▸ **Extract to read**:
= = = = = = =

Re: time series query

From: William Garrison <postgres(at)mobydisk(dot)com>
To:
Cc: pgsql-general(at)postgresql(dot)org
Subject: Re: time series query
Date: 2007-04-02 13:50:34
Message-ID: 46110A2A.5040901@mobydisk.com
Views: Raw Message | Whole Thread | Download mbox | Resend email
Thread:
Lists: pgsql-general

Would it speed things up siginficantly if you set the dtval_smaller()
function to be immutable? Volatile is the default, so it may be
redundantly evaluating things.

Jaime Silvela wrote:
> In case anyone is interested, I was able to solve this, more or less.
> Here's my new "Latest value" query:
>
> select obj_id, val_type_id, (max(row(observation_date, val))).val
> from measurements
> group by obj_id, val_type_id
>
> It was only necessary to define a new (date, numeric) type. Below is the
> code. The performance is actually slower than using a JOIN between the
> table and its GROUP-BY version. I guess for performance, I should code
> the functions in C, but at the moment, the value for me is that it
> simplifies a lot of my 12-way join queries!
>
> create type dtval as (
> dt date,
> val numeric
> );
>
> create function dtval_smaller(dtval, dtval) returns dtval as $$
> select case when $1.dt < $2.dt then $1 else $2 end
> $$ language sql;
>
> create aggregate min (
> sfunc = dtval_smaller,
> basetype = dtval,
> stype = dtval
> );
>
> create function dtval_larger(dtval, dtval) returns dtval as $$
> select case when $1.dt > $2.dt then $1 else $2 end
> $$ language sql;
>
> create aggregate max (
> sfunc = dtval_larger,
> basetype = dtval,
> stype = dtval
> );
>
>
>
> Jaime Silvela wrote:
>> The problem I'm trying to solve is pretty standard. I have a table
>> that records measurements of different types at different times.
>>
>> CREATE TABLE measurements (
>> obj_id int4,
>> val_type_id int4 references lu_val_type(val_type_id),
>> val numeric,
>> observation_date date
>> );
>>
>> I want a query as simple and fast as possible to return the latest
>> observation of each type for each object.
>> I sent a message to this list a while ago, and the suggestion I found
>> to be the best compromise of clarity and speed was:
>> a) create an index on (obj_id, val_type_id, observation_date)
>> b) the "obvious" query becomes fast thanks to the index.

= = = = = = =

▸ **Information shown**:
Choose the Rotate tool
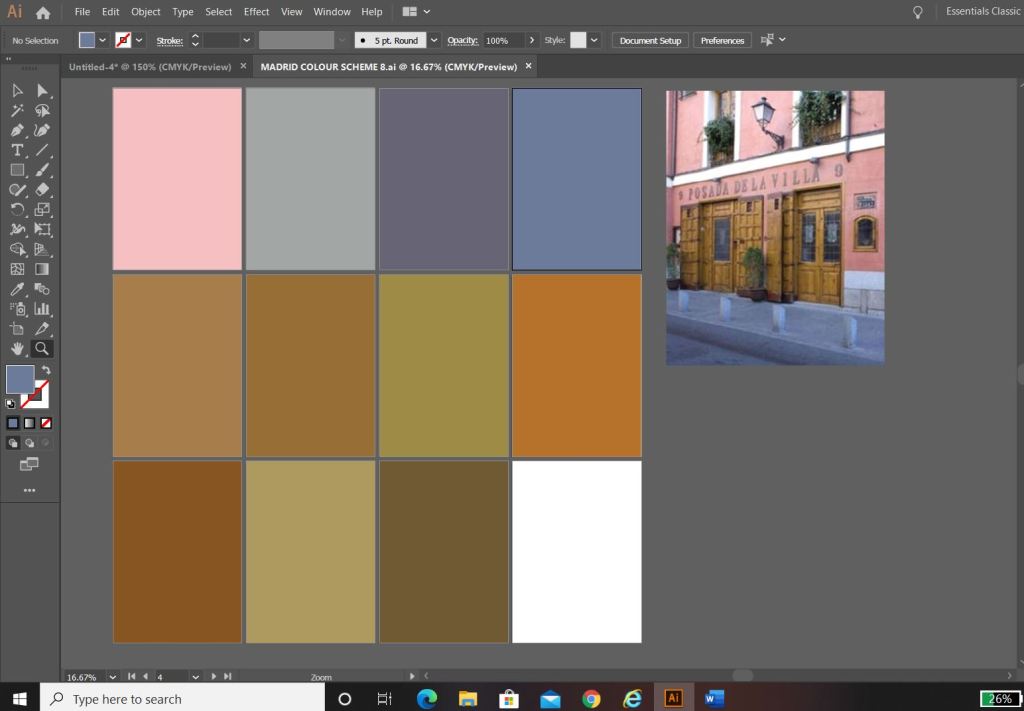The image size is (1024, 711). point(17,209)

= = = = = = =

▸ **Work instructions**:
1. Change "immutable" to "stable" in the mailing list reply about the time series query, and give the passage from "Would it speed" up to and including "redundantly evaluating things." with that change made.
2. Go on with the mailing list reply about the time series query from the point where it stops.

▸ **Answers**:
1.
Would it speed things up siginficantly if you set the dtval_smaller()
function to be stable? Volatile is the default, so it may be
redundantly evaluating things.

2.
>> select ms.*
>> from (
>> select obj_id, val_type_id, max(observation_date) as
>> observation_date
>> from measurements
>> group by obj_id, val_type_id
>> ) ms_last
>> join measurements ms using (obj_id, val_type_id, observation_date);
>>
>> It still bugged me a bit that this requires a JOIN, especially since
>> in a procedural language, it would have been so easy to return the
>> value associated with the max(observation_date).
>> I think I've found a pretty good alternative. This at the moment works
>> if we keep track of time with an integer, rather than a date, but it
>> would be readily extensible.
>>
>> The idea is to in fact, associate the value with the
>> max(observation_date) like so:
>> select obj_id, val_type_id, max(array[observation_date, val])
>> group by obj_id, val_type_id;
>>
>> There are two caveats:
>> a) array requires elements to be of the same type, so observation_type
>> must be kept as "time from"
>> b) a row constructor would be ideal here, but there is now max
>> function for rowtypes.
>>
>> If I did have a max() function for row types, it would be clean to do
>> this:
>> select obj_id, val_type_id, max(row(observation_date, val))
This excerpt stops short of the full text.